Kathleen Folbigg, 56, was released from prison in June after being pardoned at the New South Wales state government’s direction following new scientific evidence that her four children may have died from natural causes as she had insisted.
The pardon was seen as the quickest way of getting her out of prison before an inquiry into the new evidence recommended the New South Wales Court of Appeals consider quashing her convictions.
Applause filled the courtroom, and Ms Folbigg wept after Chief Justice Andrew Bell overturned three convictions of murder and one of manslaughter.
He said: “While the verdicts at trial were reasonably open on the evidence available, there is now reasonable doubt as to Ms Folbigg’s guilt.
“It is appropriate Ms Folbigg’s convictions be quashed.”
Ms Folbigg thanked her supporters, lawyers and scientists outside court for clearing her name.
She said: “For almost a quarter of a century, I faced disbelief and hostility. I suffered abuse in all its forms. I hoped and prayed that one day, I would be able to stand here with my name cleared.
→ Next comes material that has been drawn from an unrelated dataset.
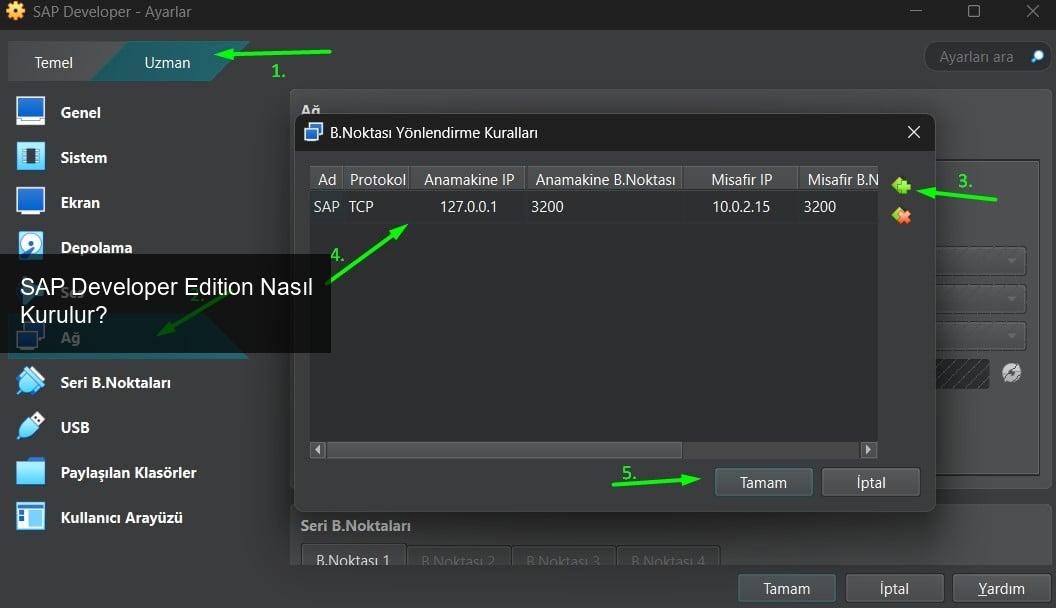Open the Genel settings category
The height and width of the screenshot is (608, 1056).
tap(80, 112)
“I am grateful that updated science and genetics have given me answers of how my children died.
“The system preferred to blame me rather than accept that sometimes children can and do die suddenly, unexpectedly and heartbreakingly.”
Her lawyer, Rhanee Rego, said their legal team would now demand “substantial” compensation from the state government for the years spent in prison.
The inquiry that recommended the pardon and acquittal was prompted by a petition signed in 2021 by 90 scientists, medical practitioners and related professionals that argued significant new evidence showed the children likely died of natural causes.
Her first child, Caleb, was born in 1989 and died 19 days later in what a jury determined to be the lesser crime of manslaughter.
Her second child, Patrick, was eight months old when he died in 1991. Two years later, Sarah died at 10 months, and in 1999, her fourth child,d Laura, died at 19 months.
Prosecutors argued she smothered them and she was sentenced to 30 years in prison in 2003.
Evidence was discovered in 2018 that both daughters carried a rare CALM2 genetic variant, which could have caused their sudden deaths.
Experts also testified that myocarditis, an inflammation of the heart, was also a possible cause of Laura’s death. In contrast, expert evidence said an underlying neurogenetic disorder possibly caused Patrick’s sudden death.
The scientific explanations for the three siblings’ deaths undermined the prosecutors’ case that the tragedies established a pattern of behaviour that pointed to Caleb’s probable manslaughter.